The automotive industry has transformed itself in recent years and is on the verge of an even greater leap into the future. In the new world of connected cars, information is key, and cars generate terabytes of it. Every day. In this post, we will discuss how information is sent, to whom, and what are the risks entailed in moving to the new age of connected cars and what you should do to protect your connected fleet from them.
Connected Car Telematics Data Servers
Connected vehicles collect information about every possible detail in the vehicle’s life, from the steering wheel’s position to fuel consumption and exact pressure applied on the breaks. This data has the potential of transforming the way we use cars today, driver safety and improve drastically elements like fleet management and maintenance. The gathered information is constantly communicated back to telematics and application backend servers.
Connected cars transmit data to backend servers, belonging to different entities. The first are servers belonging to the OEM of the vehicle itself, which collect performance data and can remotely distribute OTA (Over the Air) software updates if needed. Other servers belong to aftermarket companies such as insurance companies, which use the data to determine the driver’s driving score to provide an adapted insurance policy, or other types of fleets such as mobility service providers, commercial fleets, car rental and leasing companies and more, aiming to generate meaningful insights from the collected information to manage the fleet better. These servers rely on different telematics units installed in the vehicle, usually through the OBD port, but provide the same data access and capabilities. Enterprises with large connected fleets might also install an independent telematics unit (TCU) for their own maintenance and policy enforcement.
Telematics Data’s Impact on Automotive Cybersecurity
Contrary to common belief, telematics and applications servers don’t only collect telematics data about the vehicle’s activity, but can also send them certain commands, which can have a frightening effect in the wrong hands. These commands include remotely igniting the engine or turning it off, locking and unlocking doors and many others. As one can assume, car thieves would be thrilled by the idea of effortlessly opening car doors and igniting their engines. This is not a lone example of the grave consequences telematic and application servers might have on the fleet’s security. When looking closely, there seem to be endless possibilities to exploit them for a wide range of purposes. And some have already begun to look.

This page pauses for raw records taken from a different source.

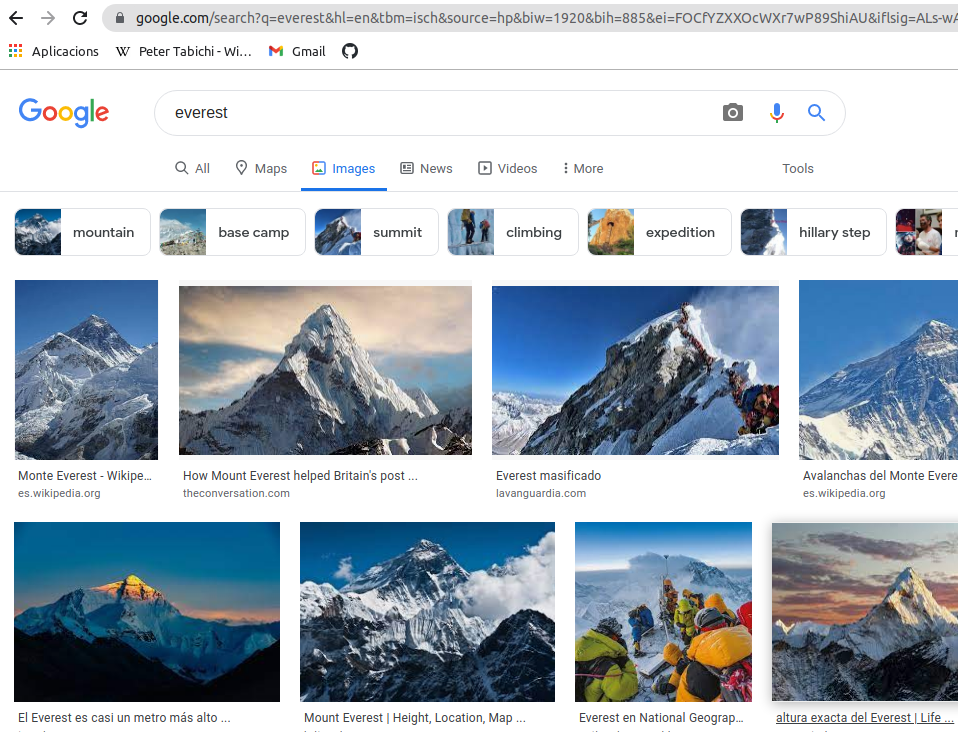Open the Everest masificado image thumbnail
Screen dimensions: 958x732
pyautogui.click(x=635, y=371)
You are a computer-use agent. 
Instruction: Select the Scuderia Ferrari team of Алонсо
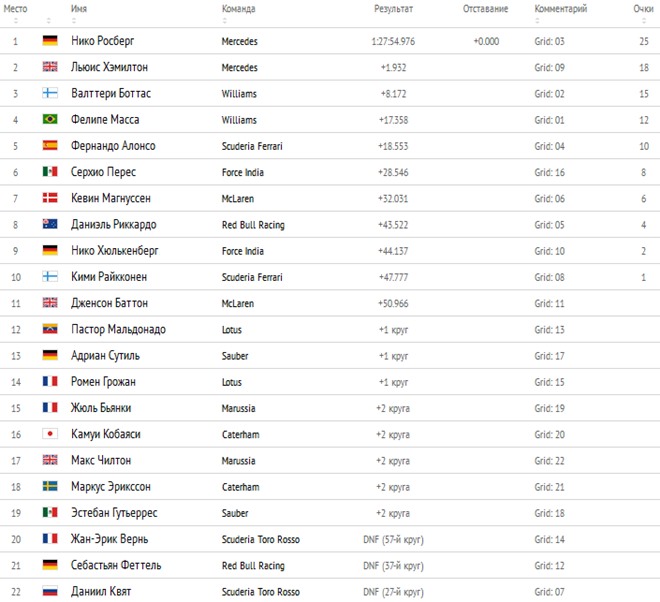[252, 146]
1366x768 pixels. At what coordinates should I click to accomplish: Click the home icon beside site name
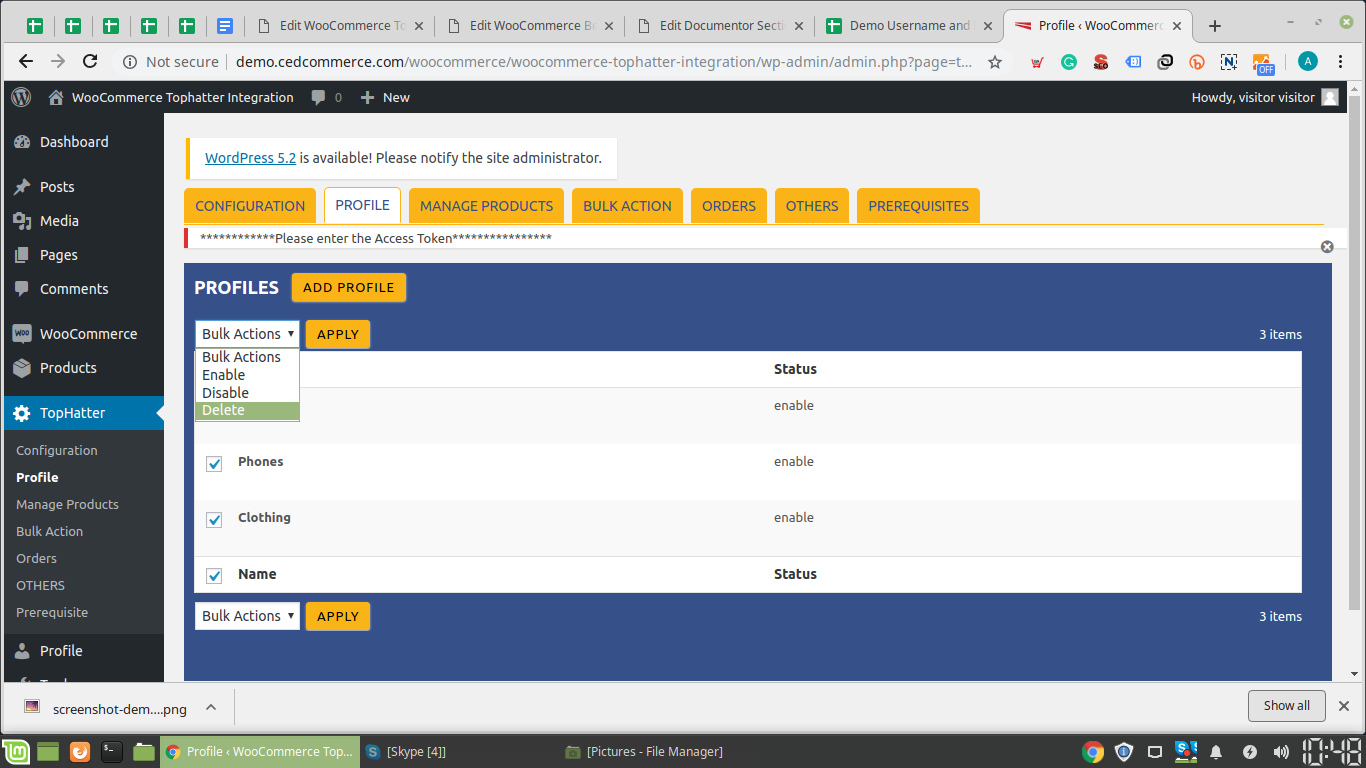56,97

As Elon Musk said himself, the most frightening cyber-attack today is a fleet-wide hack of connected vehicles. Musk astutely identified fleet-wide hacks as not only dangerous but as entirely possible. While he is doing his best to ensure Tesla cars are protected, his insight should concern any connected fleet operator.
Not just theory. Connected cars are being hacked today
As several security researchers have already demonstrated, connected cars can be hacked and controlled, threatening the life of their drivers and passengers. If a fleet-wide hack is achieved, this effect will be tenfold, to say the least. Unfortunately, fleet hacks did not remain in the research labs. In August 2016, two car thieves were able to reprogram over 30 Jeeps to accept a generic key, which allowed them to steal them without even breaking a window.
Recent hacks of car manufacturers, including Renault, Nissan, and Honda prove just how feasible it is to use them as the entry point to your vehicle. While in this case, the perpetrators only infected the companies with the WannaCry ransomware, which in itself was bad enough and forced Honda to shut down its operation, the full potential of such a hack is much worse. One just needs to imagine what would happen if all cars manufactured by a certain OEM were simultaneously pawned, with catastrophic consequences.
What is missing in automotive cybersecurity?
As Elon Musk mentioned, connected cars are basically “laptops on wheels”, which means they should be treated as such for security purposes as well. Just like any corporate network has both an Anti-Virus solution, responsible for protecting the single computer from infections, and a firewall guarding the whole network on the gateway, so should cars. Today, most of the focus in the automotive industry is on in-vehicle security solutions, which are crucial, but cannot stand on their own, and must be accompanied by a comprehensive fleet level protection for the telematics and application backend servers.
While data centers already have many security protections, none are equipped to deal with the unique challenge posed by the automotive world. Similar to critical infrastructure systems, telematics protocols are proprietary protocols and do not share a common standard. Since some fleets, and especially the large ones use more than one telematics service, the same network can incorporate multiple telematics protocols, making the challenge for protectors even bigger. Common security solutions are not capable of analyzing these distinct protocols and determine whether a malicious activity is taking place. To rephrase Musk’s description: “connected cars are critical infrastructure on wheels”.